Despite testifying before the Legislature again in 2005 and 2007, I was unsuccessful in getting legislation passed. One small victory was that the DEP was directed to measure how much mercury was used in dental offices.

From the time I started testifying in 1999 to today, Maine dentists have placed more than 2,400 pounds of elemental mercury in the mouths of Mainers, with the most going into our children and woman of childbearing age. Now that we have this information, the DEP has a formula to calculate the loading of how much of this mercury is ending up in our environment through wastewater, crematoriums and dental offices.
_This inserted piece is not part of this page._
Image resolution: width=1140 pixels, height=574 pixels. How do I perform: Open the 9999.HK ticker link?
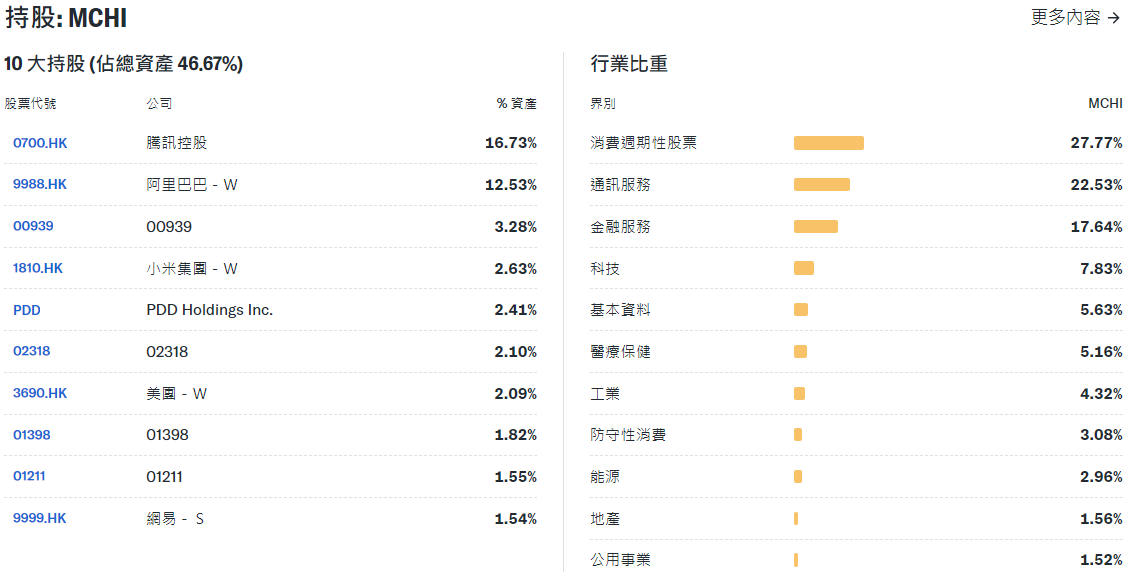click(40, 518)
The Legislature needs to direct the DEP to do this study to prove that even though we are trapping the excess mercury in the separators, a large percentage is still making its way back to the environment. Maine residents have a right to know the amount of mercury that makes its way to our lakes, rivers and air, and how it is affecting our health and well-being.

There are no longer any excuses for using mercury because of various safe materials of the modern dental era. My husband has practiced dentistry in Maine since 1988 and has never once used a mercury filling for any reason. The only exposure he has is when old mercury fillings break or a patient asks to have an old filling replaced.

To quote the new governor of Wisconsin, Scott Walker, “When you do something bold you get detractors.” The principal detractors to the end of mercury fillings always have been, and have been only, the American Dental Association and all the agencies they have lobbied in their attempt to make sure that this can never happen. True science always has shown evidence of great harm to health and the environment when mercury is placed inside the body.

Great lengths have been taken to prevent mercury from outside the body entering the body. Button cell batteries, auto switches, fever thermometers and the new CFL light bulbs have been restricted. We have to take extreme measures for less than 5mg of the same elemental mercury in a CFL bulb if one gets broken. But what are you going to do about the 82 mg in an average mercury filling that has been placed in a child or women of childbearing age?

It’s time to overthrow this hostile regime that has for more than 170 years defended the use of a poisonous substance that has been linked to various health and environmental problems. It’s also time to end the ADA’s directing state dental boards to silence any dentist who would question their authority.

Even though the federal government has called for a mercury amalgam phaseout, we cannot afford to wait for this action to be completed. We must take immediate action to stop this act of putting poison in the mouths of our most vulnerable population.

Pamela J. Anderson works in her husband’s dental office in Houlton.